(Source data)

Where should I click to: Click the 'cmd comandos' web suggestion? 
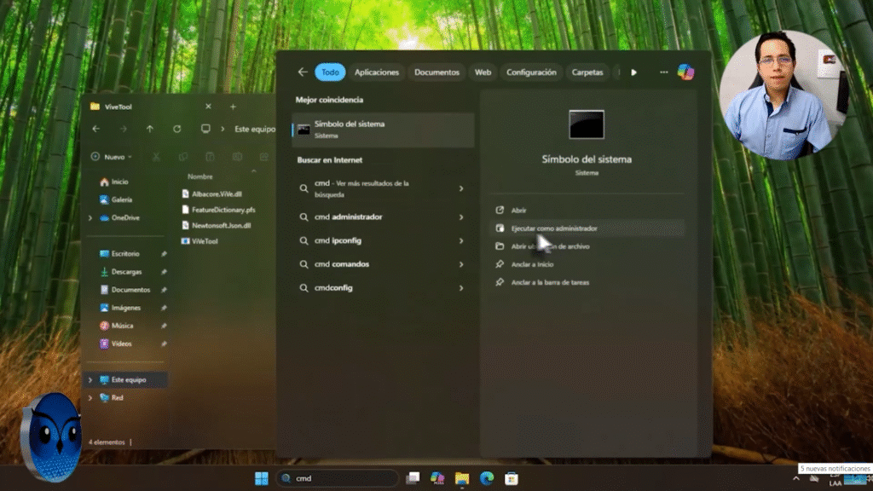click(x=341, y=264)
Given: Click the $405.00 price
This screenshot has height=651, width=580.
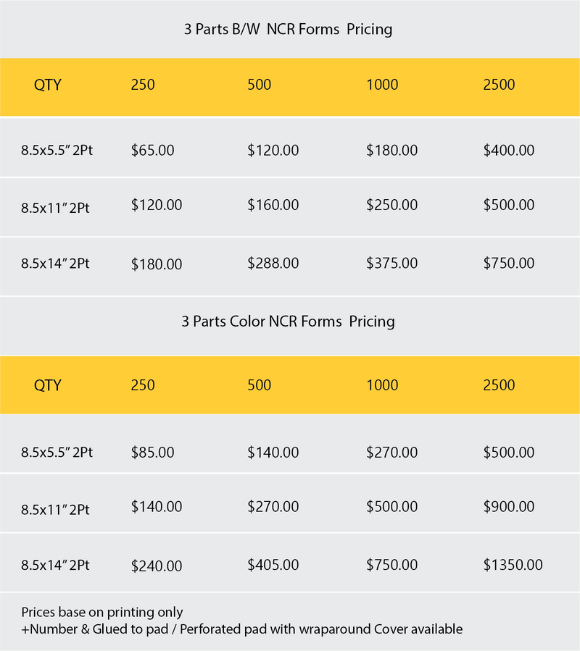Looking at the screenshot, I should [273, 565].

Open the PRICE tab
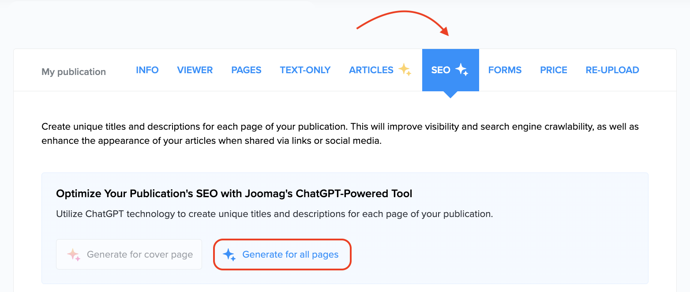click(x=553, y=70)
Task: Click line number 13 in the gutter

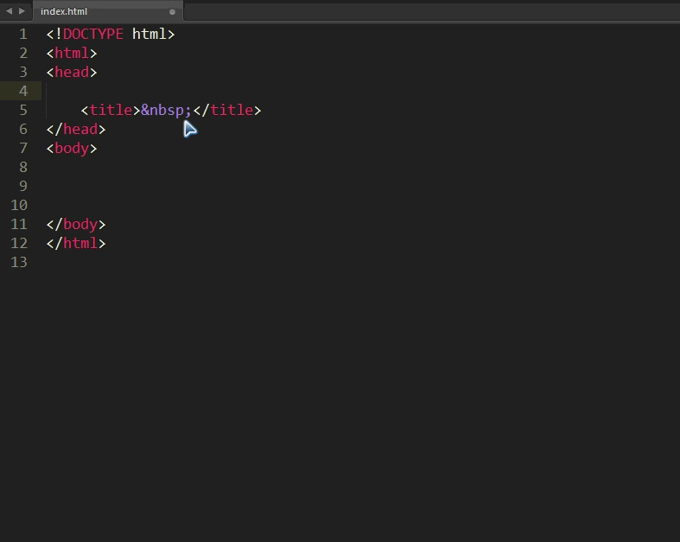Action: click(x=20, y=263)
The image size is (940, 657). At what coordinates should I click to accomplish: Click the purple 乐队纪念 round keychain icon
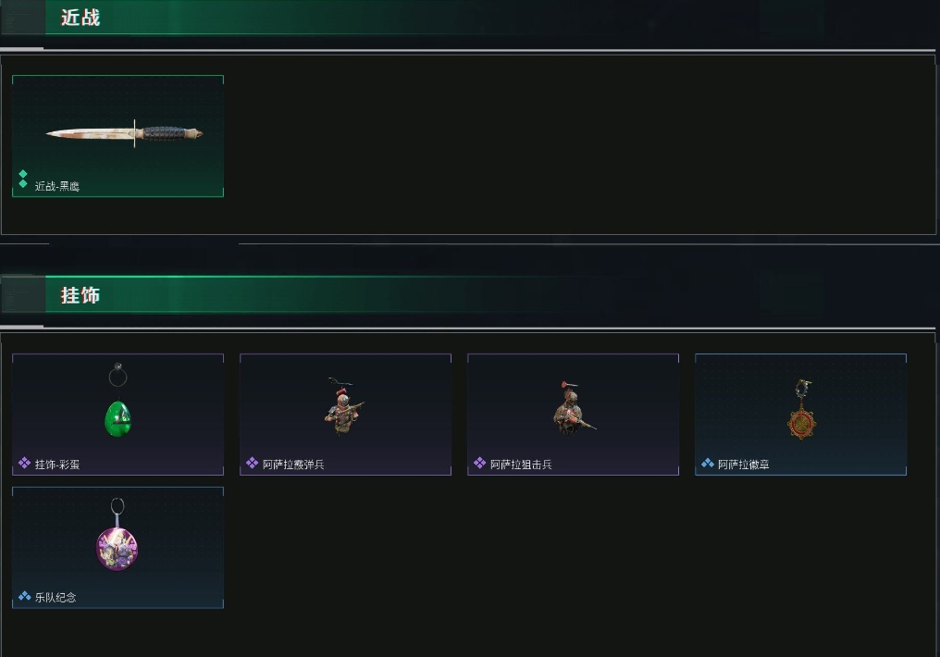pos(118,534)
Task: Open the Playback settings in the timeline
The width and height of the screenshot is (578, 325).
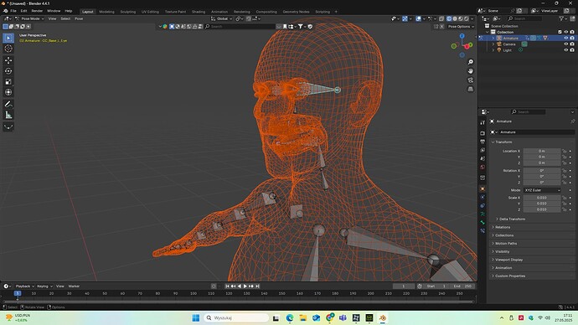Action: pyautogui.click(x=24, y=286)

§ **Exercise objective**
Copy out the data from its first line through the line that contains "click(x=553, y=70)" and include both of those lines. Omit the pictures.

§ **Answer in full**
Where should I click to: Click the 'cmd comandos' web suggestion? 
click(x=341, y=264)
Given: Click the $405.00 price
This screenshot has height=651, width=580.
Looking at the screenshot, I should [273, 565].

Open the PRICE tab
click(x=553, y=70)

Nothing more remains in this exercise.